Two Portraits

I don’t do nearly as many portraits with added light as I used to, which means I’m not as fluent as I’d like and it takes me longer to set things up when the mood strikes. Part of that is aesthetic, too; I like to change the color of my lights, and finding the right look may take a bit of thought. Here are two relatively recent portraits with added light.

Deadly Cute

I was flabbergasted when my son not only let his face be painted at a carnival, but enjoyed it. A picture had to be taken. By the time we got home, my back yard was in full twilight shade, and I seized upon a warm/cool color contrast for the image. The key light was diffused with a shoot-through umbrella and had its color shifted with a CTO (Color Temperature Orange) gel. Temperature and mood are inverses of each other, of course: blue is high temperature but “cool” in mood, while orange is low temperature but “warm” in mood. By using the CTO and setting a manual white balance, I could warm the light on my son while shifting the ambient to a pleasing blue, suggestive of the time of day.


For Christmas, my sister-in-law had given my wife a hairstyling device to ease the production of hair buns, and when she tried it out one morning her silhouette screamed “this needs a mantilla.”

Here we see a slight modification of my favorite color portrait look: low-saturation green fill with a hard warm key. As previously discussed, greening up the fill light (1/2 Plusgreen, in this case) prevents the shadowed skin from going magenta, while a warm key (1/4 Color Temperature Straw, a less-red version of CTO) establishes a reference skin tone that is subconsciously applied to the shadow areas as well. In this image, the color combination is also evocative of older color negative film, an appropriate choice for the subject as attired.

I have not yet moved beyond the “bag of tricks” method for controlling color in my portraits. It’s OK for now, but I want to develop more mastery over the medium, so as to let the nature of the subject determine what colors should be used.

Color Commentary

Apologies for the one-month-plus delay since last post; July was incredibly hectic. Rather than an omnibus retrospective with too many images to consider at once, let’s talk about lighting for portraits and the control of color.

David Hobby, through his blog, introduced me to Gregory Heisler, whose work I love particularly for its motivated light. Heisler’s light comes in two flavors:

  1. He has visualized his image, and puts the light where it needs to be to create something from…well, nothing.
  2. He observes a scene and calculates where the light must be added to render a good photograph.

Heisler doesn’t just know where to put his lights; he also knows how to control color.
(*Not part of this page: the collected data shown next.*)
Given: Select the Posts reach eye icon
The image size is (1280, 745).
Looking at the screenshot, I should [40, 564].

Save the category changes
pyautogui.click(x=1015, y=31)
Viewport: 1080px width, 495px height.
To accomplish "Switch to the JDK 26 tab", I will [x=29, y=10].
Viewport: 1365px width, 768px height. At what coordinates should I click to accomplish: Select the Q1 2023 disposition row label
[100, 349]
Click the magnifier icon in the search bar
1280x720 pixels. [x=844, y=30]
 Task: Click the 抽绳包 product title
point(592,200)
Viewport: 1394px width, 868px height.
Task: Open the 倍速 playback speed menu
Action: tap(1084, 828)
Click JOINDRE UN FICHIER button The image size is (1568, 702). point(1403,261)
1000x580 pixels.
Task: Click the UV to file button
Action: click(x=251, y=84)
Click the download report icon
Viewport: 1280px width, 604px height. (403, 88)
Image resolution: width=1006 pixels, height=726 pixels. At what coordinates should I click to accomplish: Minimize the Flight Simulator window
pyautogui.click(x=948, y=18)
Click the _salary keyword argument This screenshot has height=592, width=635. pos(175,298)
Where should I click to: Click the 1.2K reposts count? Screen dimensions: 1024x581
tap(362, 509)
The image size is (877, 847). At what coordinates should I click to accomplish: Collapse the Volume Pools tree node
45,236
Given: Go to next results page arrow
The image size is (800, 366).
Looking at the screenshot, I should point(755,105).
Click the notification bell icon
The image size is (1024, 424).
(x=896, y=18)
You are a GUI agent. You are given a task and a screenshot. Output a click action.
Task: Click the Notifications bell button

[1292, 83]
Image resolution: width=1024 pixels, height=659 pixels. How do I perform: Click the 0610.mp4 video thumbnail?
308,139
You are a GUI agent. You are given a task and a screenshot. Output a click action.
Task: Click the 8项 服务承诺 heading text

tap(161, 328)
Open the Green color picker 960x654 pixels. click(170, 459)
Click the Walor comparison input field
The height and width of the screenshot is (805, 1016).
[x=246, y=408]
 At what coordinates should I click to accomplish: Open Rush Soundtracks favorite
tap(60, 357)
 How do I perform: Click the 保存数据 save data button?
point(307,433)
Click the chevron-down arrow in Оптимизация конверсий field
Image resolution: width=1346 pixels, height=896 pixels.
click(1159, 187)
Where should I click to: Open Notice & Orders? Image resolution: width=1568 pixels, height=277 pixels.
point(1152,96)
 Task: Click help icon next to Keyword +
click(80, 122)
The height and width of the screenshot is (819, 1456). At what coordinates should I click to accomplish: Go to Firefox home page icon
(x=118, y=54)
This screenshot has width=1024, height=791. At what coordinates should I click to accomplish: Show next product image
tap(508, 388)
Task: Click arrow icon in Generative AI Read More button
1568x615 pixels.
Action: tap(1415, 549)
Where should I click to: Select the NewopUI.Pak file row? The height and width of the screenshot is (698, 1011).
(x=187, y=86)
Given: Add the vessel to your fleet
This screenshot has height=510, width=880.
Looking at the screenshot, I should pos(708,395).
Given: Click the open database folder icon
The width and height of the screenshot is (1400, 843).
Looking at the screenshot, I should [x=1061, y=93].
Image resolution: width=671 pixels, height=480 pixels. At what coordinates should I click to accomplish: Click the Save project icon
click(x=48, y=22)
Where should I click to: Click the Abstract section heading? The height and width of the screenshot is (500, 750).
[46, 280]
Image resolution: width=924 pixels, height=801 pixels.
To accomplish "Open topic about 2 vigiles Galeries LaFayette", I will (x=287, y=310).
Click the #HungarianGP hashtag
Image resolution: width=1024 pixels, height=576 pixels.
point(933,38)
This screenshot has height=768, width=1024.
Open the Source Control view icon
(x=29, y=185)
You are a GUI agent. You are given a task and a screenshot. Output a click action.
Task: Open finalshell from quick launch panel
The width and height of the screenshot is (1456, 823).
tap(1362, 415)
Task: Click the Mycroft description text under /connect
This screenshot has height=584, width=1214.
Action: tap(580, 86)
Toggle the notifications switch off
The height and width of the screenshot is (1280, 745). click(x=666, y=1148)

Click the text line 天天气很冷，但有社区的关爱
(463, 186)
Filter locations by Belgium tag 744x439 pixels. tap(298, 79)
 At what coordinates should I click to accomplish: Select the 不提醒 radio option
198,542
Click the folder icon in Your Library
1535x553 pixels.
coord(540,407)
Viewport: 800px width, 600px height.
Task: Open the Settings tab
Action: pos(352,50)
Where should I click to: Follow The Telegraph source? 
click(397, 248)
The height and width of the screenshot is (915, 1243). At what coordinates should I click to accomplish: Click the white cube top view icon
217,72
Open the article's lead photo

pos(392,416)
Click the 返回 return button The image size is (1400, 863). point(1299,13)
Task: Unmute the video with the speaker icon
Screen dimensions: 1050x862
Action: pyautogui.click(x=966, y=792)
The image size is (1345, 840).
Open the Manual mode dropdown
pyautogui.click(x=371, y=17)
Among other things, he rarely shoots a bare flash, an insight which struck Hobby with particular force:

In the example of green fill, Heisler noted that fill light just tended to look too magenta to him, owing to the way skin reacts to fill light that has been pushed into the shadows.

From a color theory, this makes perfect sense. But I would not have been able to visually articulate the magenta cast in the fill, and thus, neither the green solution.

Can’t see the difference? I have two recent pictures of my boys which illustrate the phenomenon exactly. Let’s start with my son Joseph, caught here between moments of inspiration:

Artist At Work

Key light is morning sun coming through a picture window frame right; fill is an on-camera flash bounced from the white (non-color-modifying) ceiling. Look closely at the right side of Joey’s face, which is lit primarily by the bounce fill; there’s a bit of a purplish/magenta tinge there that is not quite natural.

Now compare with this portrait of my son John:


Key light is an SB-600 with a Rosco #08 Pale Gold gel frame right; fill is an SB-800 with a Rosco Plusgreen (30CC green) gel high on-axis, through an umbrella. Note the lack of a magenta cast on the skin shadows. The full Tough Plusgreen gel was actually too much modification for the rest of the image; the shadowed areas of his shirt and pants are just a hair too green, even after I skewed the white balance a little more towards magenta in post. It would have been better to use a 1/2 Plusgreen (15CC green), but I don’t have those yet.

I like the color palette this combination gives me, and I’ll be using it more frequently in future portraits. More importantly, I’m making choices to control the way color is rendered in my photographs rather than leaving it to chance, or to the vagaries of my equipment.